Hong Kong and Taiwan are fundamental to the very legitimacy of the CCP and China’s government. They have constituted a continuing challenge to Chinese nationalism and China’s potential as a great power while posing the challenge of being models of what China could, should, or might be under a different form of government. From the Chinese perspective, so long as Hong Kong and Taiwan remain beyond China’s control, China’s century of humiliation at the hands of Westerners continues. This conviction, which the Chinese have shamelessly exploited in diplomatic negotiations and in propaganda outlets, has been hard for some of China’s interlocutors to understand. It has also constituted a reason for some, particularly in Washington and Tokyo, to keep Taiwan out of China’s grasp. But even those who do not have a hidden agenda might find that war with China over Taiwan is in fact possible, whether by accident, inadvertence, or design.

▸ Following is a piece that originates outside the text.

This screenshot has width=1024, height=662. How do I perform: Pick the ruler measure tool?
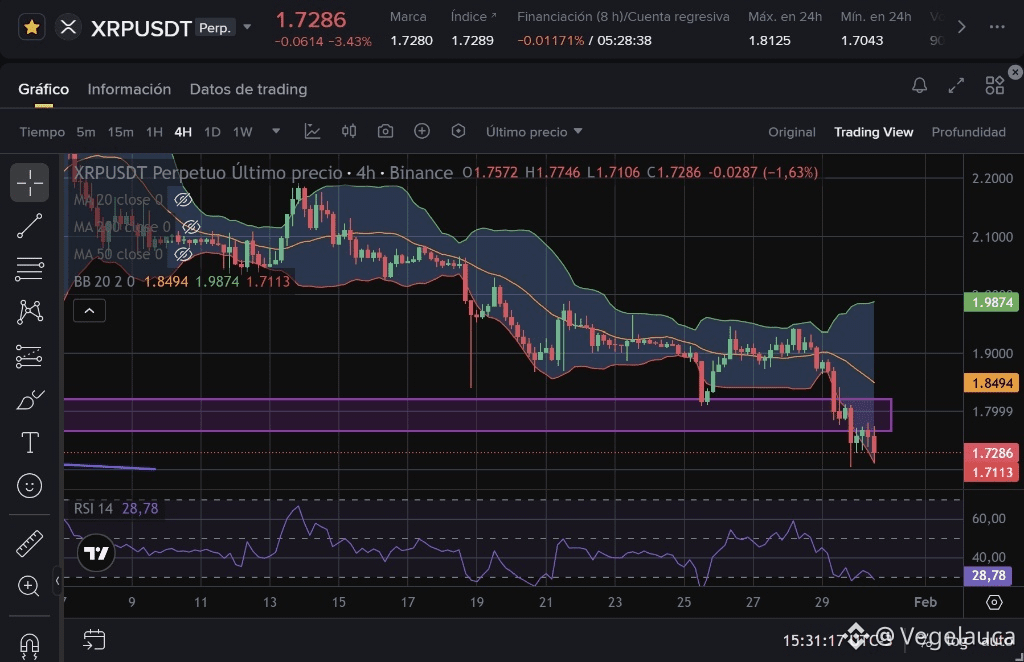tap(30, 543)
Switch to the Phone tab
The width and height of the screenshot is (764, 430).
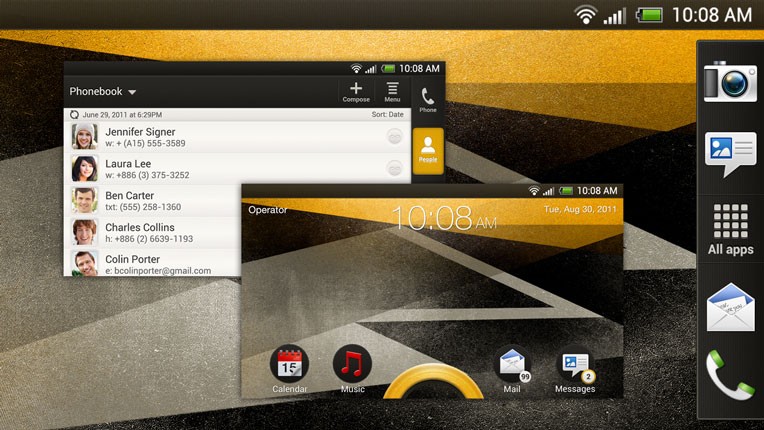click(427, 101)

There are critical historic dynamics at work here. China endured foreign exploitation long before it had developed a strong sense of nation and nationalism. When Europeans ventured abroad for trade and empire-building in the fifteenth and sixteenth centuries, China was in the line of fire. The territories of Taiwan and Hong Kong became critical pawns in the struggle between China and the West. The Spanish, Dutch and British posed early challenges to China’s fragile control of its core and its periphery, seeking to use Taiwan and Hong Kong as bases for commerce and military expeditions in the region. But not until the West arrived in force in the mid-nineteenth century did these territories constitute a danger to China’s development. Hong Kong became a prize during the ugly war fought between 1839–42 to compel China to allow Britain to sell opium to the Chinese people. The Treaty of Nanjing that settled that war became the first of a series of unequal treaties that undermined China’s sovereignty and territorial integrity. It gave to the British Hong Kong island, which was at that time a barren outcrop—the British consul who negotiated that provision of the treaty was summarily exiled to a post in Texas as punishment.

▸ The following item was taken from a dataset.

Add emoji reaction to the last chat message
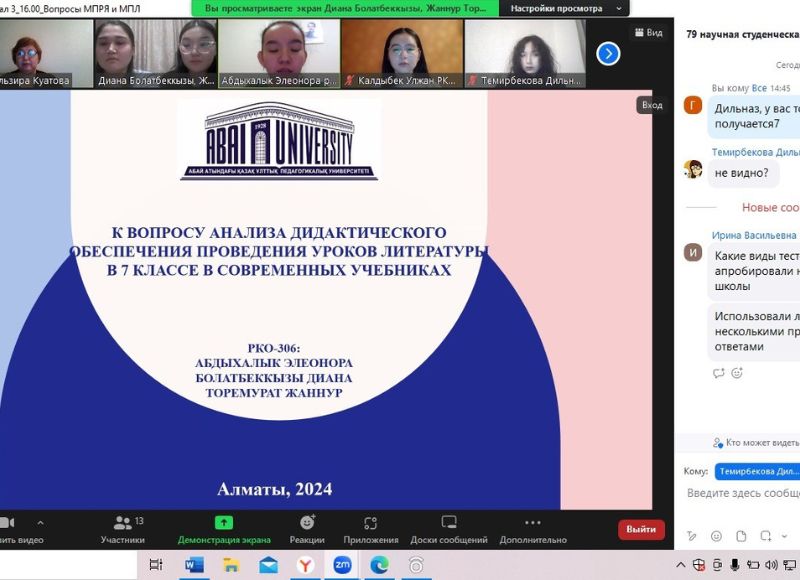This screenshot has width=800, height=580. (737, 373)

That territory was supplemented in 1860 by the Kowloon Peninsula, and then in 1898 by a 99-year lease on the New Territories. Hong Kong island is really a very small part of Hong Kong. The Kowloon Peninsula did not improve things much, but acquisition of the New Territories, which make up about 92 percent of Hong Kong’s territory, made it possible for Hong Kong to survive.

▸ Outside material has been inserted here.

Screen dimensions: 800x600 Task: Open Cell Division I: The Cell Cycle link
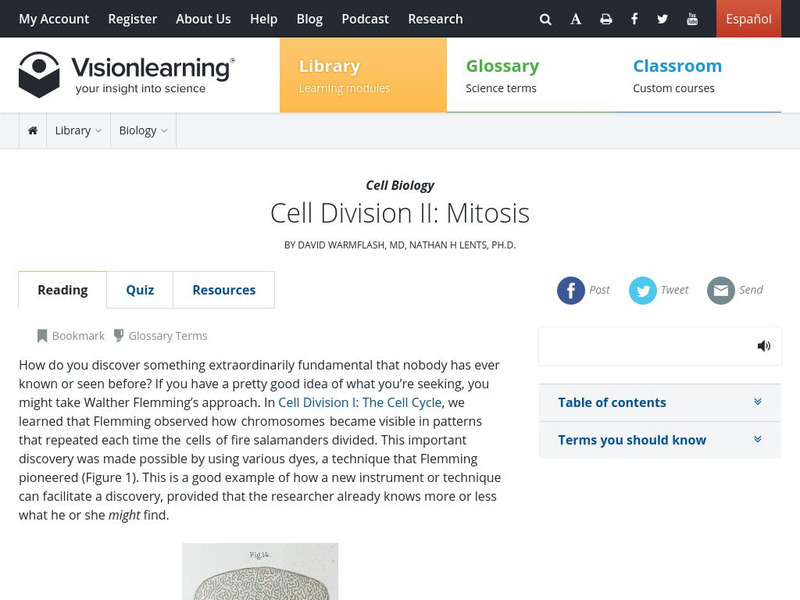[x=359, y=402]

China found itself increasingly vulnerable to foreign incursions. Even more menacing, London managed to convert Hong Kong into an economic magnet, using Hong Kong’s extraordinary harbor. This undermined the livelihood of cities like Guangzhou along the coast. Then over time, Hong Kong became a political refuge for people dedicated to the overthrow of China’s government. At the end of the century, the weakness of China’s dynasty and the greed of the foreigners led to a “scramble for concessions,” partitioning China into spheres not effectively controlled from the center. It also brought to Asia a pattern of behavior that imperialist-wannabes had to follow. Thus Japan, which had had its own confrontation with the West, sought equality and security by projecting strength through territorial acquisition.
Twentieth Century Onwards
In 1894-5, Japan waged a war against China that was unexpectedly and spectacularly successful, allowing Japan to take Taiwan and make it part of the Japanese empire. Hong Kong and Taiwan would thereafter remain in foreign hands well into the 20th century, creating both practical and philosophical problems for the Chinese. Even after the communist takeover of the mainland in 1949, these problems were not resolved. Hong Kong survived as a Western enclave dependent for water and food on China, but ruled as a colony from London. Hong Kong thrived economically, became a host to a multinational expatriate community, and gave the West a military base as well as a center for espionage on the Chinese mainland.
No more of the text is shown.